Would you restate, exactly as they appear, the lines from the one containing "Task: Enable the y position reporter checkbox" through the end of the data below?
*** Opening of RECORDS FOR PROCESSING ***
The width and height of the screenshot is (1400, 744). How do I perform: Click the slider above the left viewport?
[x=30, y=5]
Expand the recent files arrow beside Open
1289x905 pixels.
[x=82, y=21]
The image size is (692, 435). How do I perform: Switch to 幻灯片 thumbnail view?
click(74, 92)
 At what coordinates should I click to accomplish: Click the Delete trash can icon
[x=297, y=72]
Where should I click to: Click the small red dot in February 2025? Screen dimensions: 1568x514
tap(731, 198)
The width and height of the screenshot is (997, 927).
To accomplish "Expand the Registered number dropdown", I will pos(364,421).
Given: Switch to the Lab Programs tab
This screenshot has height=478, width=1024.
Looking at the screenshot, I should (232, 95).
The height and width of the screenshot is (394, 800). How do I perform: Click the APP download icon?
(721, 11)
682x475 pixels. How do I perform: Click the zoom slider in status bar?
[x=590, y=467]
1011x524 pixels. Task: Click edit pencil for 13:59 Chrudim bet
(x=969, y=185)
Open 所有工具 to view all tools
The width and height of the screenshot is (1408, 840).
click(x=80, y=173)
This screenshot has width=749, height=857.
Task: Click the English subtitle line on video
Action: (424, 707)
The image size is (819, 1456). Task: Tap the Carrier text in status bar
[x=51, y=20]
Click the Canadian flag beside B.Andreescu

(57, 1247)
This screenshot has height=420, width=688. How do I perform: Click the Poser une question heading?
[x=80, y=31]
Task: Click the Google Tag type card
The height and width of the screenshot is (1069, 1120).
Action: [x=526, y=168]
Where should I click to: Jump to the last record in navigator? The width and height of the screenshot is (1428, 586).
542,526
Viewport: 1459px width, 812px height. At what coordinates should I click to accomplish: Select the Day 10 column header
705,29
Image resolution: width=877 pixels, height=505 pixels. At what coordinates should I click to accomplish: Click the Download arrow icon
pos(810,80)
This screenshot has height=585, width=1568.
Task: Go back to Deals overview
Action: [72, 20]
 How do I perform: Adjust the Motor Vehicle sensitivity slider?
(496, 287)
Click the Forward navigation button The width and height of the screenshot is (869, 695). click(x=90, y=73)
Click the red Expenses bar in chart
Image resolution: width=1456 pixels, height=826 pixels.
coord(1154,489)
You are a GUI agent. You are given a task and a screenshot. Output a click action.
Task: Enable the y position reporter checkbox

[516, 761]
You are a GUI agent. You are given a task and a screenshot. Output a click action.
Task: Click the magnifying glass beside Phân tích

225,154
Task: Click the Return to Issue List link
*** Close of RECORDS FOR PROCESSING ***
▶ **EXERCISE ANSWER**:
Task: Enable the y position reporter checkbox

[516, 761]
You are a GUI agent. You are given a task and a screenshot. Output a click action.
Task: Click the magnifying glass beside Phân tích

225,154
Task: Click the Return to Issue List link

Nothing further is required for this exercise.